**What the task requires**. Of the entries below, return exactly those lines that fall between the one containing "Instruction: Click the COUNTERPARTY" and the one containing "The width and height of the screenshot is (122, 191).", the two end lines included.

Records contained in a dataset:
-=-=-

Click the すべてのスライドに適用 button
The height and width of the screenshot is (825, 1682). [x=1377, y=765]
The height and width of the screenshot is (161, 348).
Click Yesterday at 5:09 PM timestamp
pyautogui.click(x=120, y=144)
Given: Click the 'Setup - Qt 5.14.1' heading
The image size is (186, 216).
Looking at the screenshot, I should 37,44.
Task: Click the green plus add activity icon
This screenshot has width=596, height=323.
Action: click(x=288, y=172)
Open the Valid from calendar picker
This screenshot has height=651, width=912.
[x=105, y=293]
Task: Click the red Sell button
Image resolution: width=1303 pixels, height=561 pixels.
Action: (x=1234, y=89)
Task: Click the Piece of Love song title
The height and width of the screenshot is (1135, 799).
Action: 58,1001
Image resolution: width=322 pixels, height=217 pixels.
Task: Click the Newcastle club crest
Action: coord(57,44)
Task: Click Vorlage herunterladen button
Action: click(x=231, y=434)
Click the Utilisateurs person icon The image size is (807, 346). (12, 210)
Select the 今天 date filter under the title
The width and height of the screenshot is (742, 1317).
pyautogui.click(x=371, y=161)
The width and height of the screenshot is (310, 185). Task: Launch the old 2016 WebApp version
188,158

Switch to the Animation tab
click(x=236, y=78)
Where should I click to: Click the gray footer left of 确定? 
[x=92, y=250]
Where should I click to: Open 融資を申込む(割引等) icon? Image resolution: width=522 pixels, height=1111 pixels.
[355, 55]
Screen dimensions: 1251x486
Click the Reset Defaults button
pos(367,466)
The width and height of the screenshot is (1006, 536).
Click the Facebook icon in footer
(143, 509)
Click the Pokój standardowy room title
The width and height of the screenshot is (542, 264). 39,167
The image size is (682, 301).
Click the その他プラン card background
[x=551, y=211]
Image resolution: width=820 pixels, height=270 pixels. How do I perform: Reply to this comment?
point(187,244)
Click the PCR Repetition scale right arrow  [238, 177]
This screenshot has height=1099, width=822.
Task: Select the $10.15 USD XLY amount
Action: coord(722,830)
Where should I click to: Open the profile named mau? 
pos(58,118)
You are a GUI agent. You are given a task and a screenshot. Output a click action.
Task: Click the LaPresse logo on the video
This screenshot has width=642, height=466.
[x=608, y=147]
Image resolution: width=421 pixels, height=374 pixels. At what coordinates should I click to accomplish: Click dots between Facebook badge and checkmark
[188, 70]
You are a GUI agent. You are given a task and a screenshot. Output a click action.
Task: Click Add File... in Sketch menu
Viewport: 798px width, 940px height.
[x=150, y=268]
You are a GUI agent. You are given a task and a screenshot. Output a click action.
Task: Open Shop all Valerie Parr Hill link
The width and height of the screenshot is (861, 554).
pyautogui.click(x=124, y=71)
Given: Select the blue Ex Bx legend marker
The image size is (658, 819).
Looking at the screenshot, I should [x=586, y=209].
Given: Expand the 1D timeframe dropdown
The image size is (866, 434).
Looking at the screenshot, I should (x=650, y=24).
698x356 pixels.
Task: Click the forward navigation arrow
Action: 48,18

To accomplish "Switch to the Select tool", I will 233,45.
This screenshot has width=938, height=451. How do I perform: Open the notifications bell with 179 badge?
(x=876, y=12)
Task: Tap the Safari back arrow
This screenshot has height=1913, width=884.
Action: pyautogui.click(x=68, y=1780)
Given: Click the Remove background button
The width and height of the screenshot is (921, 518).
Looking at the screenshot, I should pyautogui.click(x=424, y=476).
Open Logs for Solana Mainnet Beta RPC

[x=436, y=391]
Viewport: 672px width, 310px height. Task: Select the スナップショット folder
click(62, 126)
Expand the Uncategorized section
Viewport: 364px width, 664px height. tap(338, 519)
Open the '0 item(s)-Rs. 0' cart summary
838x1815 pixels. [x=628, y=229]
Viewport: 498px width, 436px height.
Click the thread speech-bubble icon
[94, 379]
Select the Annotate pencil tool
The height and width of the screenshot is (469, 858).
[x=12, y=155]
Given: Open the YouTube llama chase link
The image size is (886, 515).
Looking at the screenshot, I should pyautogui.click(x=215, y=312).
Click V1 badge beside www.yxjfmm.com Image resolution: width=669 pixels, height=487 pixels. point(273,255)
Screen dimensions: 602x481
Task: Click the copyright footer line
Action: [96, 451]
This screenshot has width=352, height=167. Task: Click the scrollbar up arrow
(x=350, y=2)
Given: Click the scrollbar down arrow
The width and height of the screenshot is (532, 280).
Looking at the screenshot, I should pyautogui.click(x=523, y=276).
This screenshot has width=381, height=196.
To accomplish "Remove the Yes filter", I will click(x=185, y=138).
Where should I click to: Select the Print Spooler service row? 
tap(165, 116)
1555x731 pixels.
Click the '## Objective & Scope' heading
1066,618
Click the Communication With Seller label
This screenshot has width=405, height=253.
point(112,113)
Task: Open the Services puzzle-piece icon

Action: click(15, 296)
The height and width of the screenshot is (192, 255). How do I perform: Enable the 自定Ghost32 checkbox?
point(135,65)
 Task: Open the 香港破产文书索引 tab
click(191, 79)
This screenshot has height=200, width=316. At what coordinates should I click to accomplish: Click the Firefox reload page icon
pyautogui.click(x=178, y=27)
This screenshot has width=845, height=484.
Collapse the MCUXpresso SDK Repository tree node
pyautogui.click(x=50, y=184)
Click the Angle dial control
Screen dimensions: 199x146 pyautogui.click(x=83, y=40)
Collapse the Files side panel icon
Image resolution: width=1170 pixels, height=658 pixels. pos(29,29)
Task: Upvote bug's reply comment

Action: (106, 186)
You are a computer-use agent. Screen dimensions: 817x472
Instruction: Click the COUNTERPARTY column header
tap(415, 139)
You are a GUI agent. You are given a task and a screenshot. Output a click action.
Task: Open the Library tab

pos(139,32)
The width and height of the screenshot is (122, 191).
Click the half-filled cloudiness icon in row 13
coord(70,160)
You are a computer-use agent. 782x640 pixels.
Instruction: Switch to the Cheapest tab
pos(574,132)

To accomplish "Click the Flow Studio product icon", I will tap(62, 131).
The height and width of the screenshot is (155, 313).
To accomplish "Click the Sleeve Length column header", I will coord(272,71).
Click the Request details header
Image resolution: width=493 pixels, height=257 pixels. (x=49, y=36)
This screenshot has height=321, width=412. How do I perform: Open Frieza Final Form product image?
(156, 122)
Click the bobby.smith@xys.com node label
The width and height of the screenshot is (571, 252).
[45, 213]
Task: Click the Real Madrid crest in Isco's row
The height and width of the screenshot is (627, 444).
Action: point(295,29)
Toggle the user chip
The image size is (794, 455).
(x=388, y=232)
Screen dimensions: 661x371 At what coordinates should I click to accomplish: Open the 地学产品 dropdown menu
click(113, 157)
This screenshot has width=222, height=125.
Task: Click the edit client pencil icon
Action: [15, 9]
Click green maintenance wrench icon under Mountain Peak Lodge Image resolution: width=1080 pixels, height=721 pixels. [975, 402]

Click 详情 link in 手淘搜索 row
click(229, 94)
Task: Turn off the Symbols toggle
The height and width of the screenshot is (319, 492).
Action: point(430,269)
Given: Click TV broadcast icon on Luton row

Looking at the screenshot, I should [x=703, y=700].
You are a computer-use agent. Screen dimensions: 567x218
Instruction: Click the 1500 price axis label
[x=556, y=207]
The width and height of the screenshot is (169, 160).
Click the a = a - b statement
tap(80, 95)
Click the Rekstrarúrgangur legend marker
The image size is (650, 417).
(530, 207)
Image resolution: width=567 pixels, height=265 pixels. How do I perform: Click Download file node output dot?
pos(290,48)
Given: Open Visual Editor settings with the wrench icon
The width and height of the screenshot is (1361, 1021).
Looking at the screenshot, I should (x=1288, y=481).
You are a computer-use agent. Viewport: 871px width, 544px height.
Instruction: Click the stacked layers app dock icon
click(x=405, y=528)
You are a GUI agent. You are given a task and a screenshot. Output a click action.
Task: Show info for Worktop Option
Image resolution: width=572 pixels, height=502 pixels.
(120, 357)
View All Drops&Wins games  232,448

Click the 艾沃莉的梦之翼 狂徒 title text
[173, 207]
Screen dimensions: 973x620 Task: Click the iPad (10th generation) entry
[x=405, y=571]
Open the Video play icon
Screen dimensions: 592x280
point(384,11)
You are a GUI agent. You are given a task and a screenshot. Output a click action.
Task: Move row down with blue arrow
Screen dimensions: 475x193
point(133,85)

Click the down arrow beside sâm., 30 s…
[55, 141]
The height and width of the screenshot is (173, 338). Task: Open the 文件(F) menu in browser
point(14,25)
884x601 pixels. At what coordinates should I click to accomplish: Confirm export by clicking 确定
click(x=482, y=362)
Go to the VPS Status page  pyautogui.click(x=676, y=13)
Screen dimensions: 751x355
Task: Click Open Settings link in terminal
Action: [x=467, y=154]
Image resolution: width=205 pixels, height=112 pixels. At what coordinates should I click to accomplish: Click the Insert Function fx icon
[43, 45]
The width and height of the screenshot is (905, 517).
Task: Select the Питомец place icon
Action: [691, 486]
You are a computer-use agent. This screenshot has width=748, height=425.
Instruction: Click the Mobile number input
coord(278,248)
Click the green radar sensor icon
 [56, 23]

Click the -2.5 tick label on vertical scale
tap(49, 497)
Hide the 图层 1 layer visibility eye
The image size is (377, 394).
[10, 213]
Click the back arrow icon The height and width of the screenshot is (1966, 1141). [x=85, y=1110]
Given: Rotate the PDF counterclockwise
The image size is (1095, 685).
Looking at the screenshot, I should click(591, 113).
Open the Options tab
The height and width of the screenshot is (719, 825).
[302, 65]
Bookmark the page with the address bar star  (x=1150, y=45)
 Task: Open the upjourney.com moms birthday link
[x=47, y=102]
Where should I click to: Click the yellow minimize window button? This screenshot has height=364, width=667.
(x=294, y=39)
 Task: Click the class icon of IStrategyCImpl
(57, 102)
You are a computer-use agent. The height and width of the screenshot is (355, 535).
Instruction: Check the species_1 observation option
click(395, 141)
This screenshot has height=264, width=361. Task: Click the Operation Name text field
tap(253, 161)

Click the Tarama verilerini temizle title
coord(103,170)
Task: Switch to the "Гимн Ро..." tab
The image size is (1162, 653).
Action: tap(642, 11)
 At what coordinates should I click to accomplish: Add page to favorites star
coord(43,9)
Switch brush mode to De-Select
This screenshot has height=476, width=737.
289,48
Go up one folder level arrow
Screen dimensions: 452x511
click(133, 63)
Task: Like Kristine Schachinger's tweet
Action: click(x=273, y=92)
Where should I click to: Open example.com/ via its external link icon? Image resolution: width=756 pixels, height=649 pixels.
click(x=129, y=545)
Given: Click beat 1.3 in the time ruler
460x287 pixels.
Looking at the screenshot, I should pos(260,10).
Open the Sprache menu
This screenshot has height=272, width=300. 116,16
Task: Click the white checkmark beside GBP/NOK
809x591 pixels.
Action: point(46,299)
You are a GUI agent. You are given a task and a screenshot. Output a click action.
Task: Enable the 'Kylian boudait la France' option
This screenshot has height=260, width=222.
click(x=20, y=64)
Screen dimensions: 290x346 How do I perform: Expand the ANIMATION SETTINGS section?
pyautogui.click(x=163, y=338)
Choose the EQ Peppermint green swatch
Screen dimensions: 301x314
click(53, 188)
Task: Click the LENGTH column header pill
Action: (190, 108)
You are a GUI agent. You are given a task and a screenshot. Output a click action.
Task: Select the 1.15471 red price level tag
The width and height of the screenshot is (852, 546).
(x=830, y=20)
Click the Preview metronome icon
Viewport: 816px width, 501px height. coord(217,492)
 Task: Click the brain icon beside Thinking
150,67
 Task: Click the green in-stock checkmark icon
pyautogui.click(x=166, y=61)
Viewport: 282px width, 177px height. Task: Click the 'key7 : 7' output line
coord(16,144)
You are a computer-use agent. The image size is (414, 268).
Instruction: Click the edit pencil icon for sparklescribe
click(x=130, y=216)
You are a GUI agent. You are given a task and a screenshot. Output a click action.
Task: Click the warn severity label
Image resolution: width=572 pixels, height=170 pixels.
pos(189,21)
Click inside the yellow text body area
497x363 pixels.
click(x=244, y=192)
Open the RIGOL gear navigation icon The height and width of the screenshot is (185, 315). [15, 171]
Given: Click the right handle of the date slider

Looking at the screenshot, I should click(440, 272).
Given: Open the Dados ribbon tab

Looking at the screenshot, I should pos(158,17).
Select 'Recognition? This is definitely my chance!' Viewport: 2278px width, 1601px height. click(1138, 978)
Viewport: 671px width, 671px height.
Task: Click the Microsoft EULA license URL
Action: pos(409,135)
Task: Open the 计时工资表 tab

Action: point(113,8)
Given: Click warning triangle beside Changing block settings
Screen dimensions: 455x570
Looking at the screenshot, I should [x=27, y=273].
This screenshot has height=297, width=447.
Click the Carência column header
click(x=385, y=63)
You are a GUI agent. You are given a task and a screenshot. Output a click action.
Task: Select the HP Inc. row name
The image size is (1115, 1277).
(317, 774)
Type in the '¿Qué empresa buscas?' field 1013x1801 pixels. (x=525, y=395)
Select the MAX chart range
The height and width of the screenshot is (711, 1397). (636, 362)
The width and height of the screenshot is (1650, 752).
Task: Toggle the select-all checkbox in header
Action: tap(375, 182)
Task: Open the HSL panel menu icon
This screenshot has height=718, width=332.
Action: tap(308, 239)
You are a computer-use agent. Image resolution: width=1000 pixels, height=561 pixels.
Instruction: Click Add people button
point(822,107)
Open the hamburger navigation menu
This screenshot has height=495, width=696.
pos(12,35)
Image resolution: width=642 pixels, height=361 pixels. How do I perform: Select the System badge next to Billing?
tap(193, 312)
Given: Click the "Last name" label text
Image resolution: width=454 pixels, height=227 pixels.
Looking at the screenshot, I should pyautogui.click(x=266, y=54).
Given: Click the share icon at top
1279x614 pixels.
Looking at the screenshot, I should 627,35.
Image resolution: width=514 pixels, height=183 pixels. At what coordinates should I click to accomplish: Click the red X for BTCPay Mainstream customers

-=-=-

**Problem solution**.
Instruction: Click the COUNTERPARTY column header
tap(415, 139)
You are a GUI agent. You are given a task and a screenshot. Output a click action.
Task: Open the Library tab

pos(139,32)
The width and height of the screenshot is (122, 191).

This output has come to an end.